Vorliegender Text:
Da trifft es sich gut, dass das Berliner Sozialgericht eine solche Bilanzierung für das Jahr 2014 auf einer Jahrespressekonferenz der Öffentlichkeit präsentiert hat. Die dort präsentierte Jahresbilanz 2014 wurde von einigen Medien aufgegriffen – da ist die Rede von Raus aus dem tiefen Tal der Hartz-Reformen, dem Aktenmonster Hartz IV oder ganz handfest formuliert: Alle 24 Minuten eine Hartz-IV-Klage. Und wer lieber das Original bevorzugt, dem sei die Ansprache der Präsidentin des Sozialgerichts Berlin, Frau Sabine Schudoma, auf der Jahrespressekonferenz am 14.01.2015 empfohlen. Bei ihr finden wir einige wichtige Hinweise:

»Kein Ereignis … hat die Sozialgerichtsbarkeit so einschneidend verändert wie das Inkrafttreten des SGB II vor 10 Jahren … Für die deutschen Sozialgerichte gibt es eine Zeit vor Hartz IV und eine Zeit nach Hartz IV.« Bis 2005 habe die Sozialgerichtsbarkeit trotz ihrer eigentlichen Bedeutung für Millionen Menschen ein „Nischendasein“ gefristet, auch in der juristischen Ausbildung, was sich mit Hartz IV fundamental geändert habe, so Schudoma. »Heute stellen die Sozialgerichte die größte Fachgerichtsbarkeit.« Was deutet sich hier an? Eine „Erfolgsstory“ aus Sicht der deutschen Sozialgerichtsbarkeit?

„Hartz IV war ein Jobmotor für junge Juristen“, so wird die Sozialgerichtspräsidentin in dem Artikel Alle 24 Minuten eine Hartz-IV-Klage von Thomas Loy zitiert. Mit Blick auf die in diesen Tagen überall als Auslöser für Berichterstattung beobachtbaren zehn Jahre Hartz IV: »Insgesamt 215.527 Verfahren zur Konflitbewältigung zwischen Jobcentern und ihren Kunden hat das Sozialgericht bearbeitet – statistisch umgerechnet bedeutet das: alle 24 Minuten ein Verfahren.« Noch mal: Wir reden hier nur über Arm-aber-sexy-Berlin. Und was des einen Leid, ist des anderen Freud, zumindest, wenn man diese Kategorie anlegt an das Sozialgericht als „Unternehmen“. Denn das hat „profitiert“. Schudoma macht das deutlich in einer zahlenmäßigen Verdichtung von zehn Jahre Hartz IV:

215.827 Hartz IV-Verfahren zwischen 2005 und 2014
78 neue Richterstellen seit 2005
82 neue Stellen für Servicekräfte, Wachtmeister, Kostenbeamte
2,8 Kilometer erledigte Hartz IV-Akten im Archiv
4.316.540 mal „Klack“ – jeder Posteingang erhielt einen Stempel.

Aufgaben:
1. An welchem Datum hielt die Präsidentin des Sozialgerichts Berlin laut dem Text zum Berliner Sozialgericht ihre Ansprache auf der Jahrespressekonferenz?
2. Der Text zum Berliner Sozialgericht nennt Formulierungen, mit denen Medien die Jahresbilanz 2014 aufgegriffen haben. Zähle alle diese Formulierungen auf.
3. Führe den Text zum Berliner Sozialgericht nach seinem letzten Satz weiter.

Ausgangsmaterial:
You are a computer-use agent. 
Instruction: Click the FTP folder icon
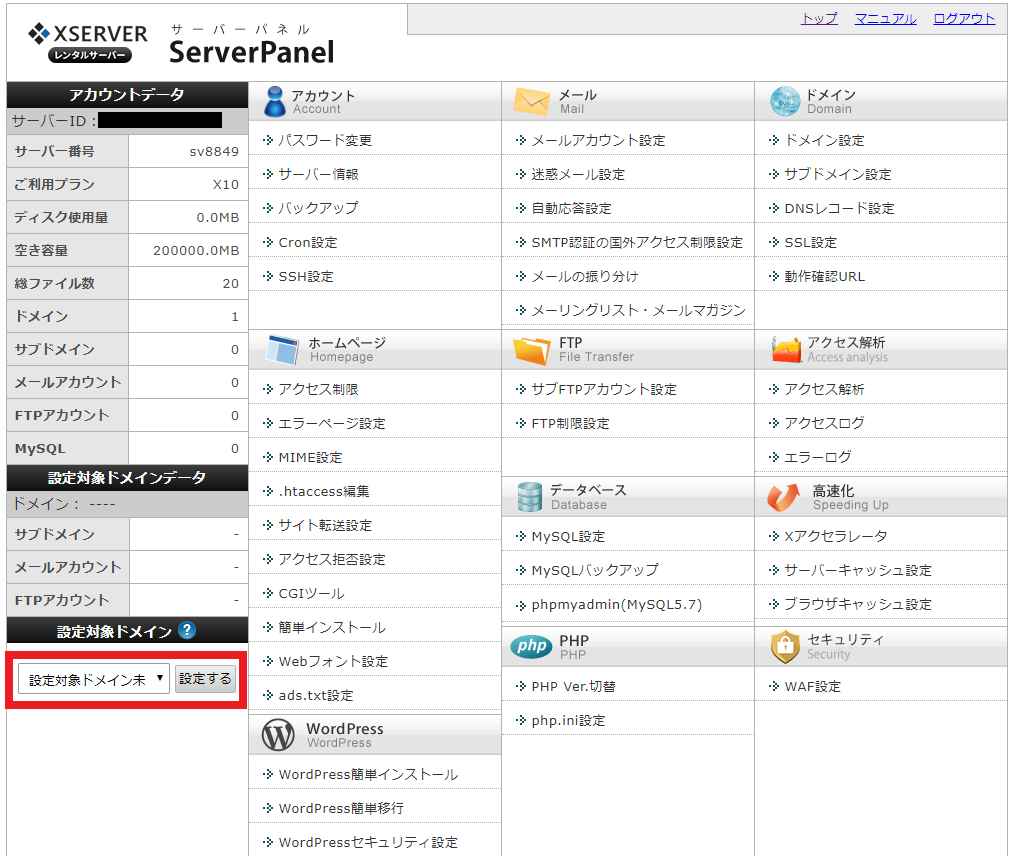(531, 349)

Antworten:
1. Am 14.01.2015.

2.
- Raus aus dem tiefen Tal der Hartz-Reformen
- Aktenmonster Hartz IV
- Alle 24 Minuten eine Hartz-IV-Klage

3.
Man kann es auch so ausdrücken:

»Bekommt man davon einen Stempel-Arm? Die Justizangestellten in der Poststelle des Sozialgerichts lachen. „Wir machen ja Ausgleichssport, dann geht das“, sagt der diensthabende Eingangsdatums-Stempler. Außerdem werde wochenweise rotiert. Insgesamt 216 „nicht-richterliche“ Mitarbeiter kümmern sich um die Aktenflut im Berliner Sozialgericht. Zwar ist die Zahl der Hartz-IV-Klagen im vergangenen Jahr erneut gesunken, aber die Akten zu den 23.597 Einzelfällen werden immer dicker. Außerdem schiebt das Gericht einen Berg unerledigter Fälle auch aus anderen Rechtsgebieten vor sich her.« (Thomas Loy: Alle 24 Minuten eine Hartz-IV-Klage).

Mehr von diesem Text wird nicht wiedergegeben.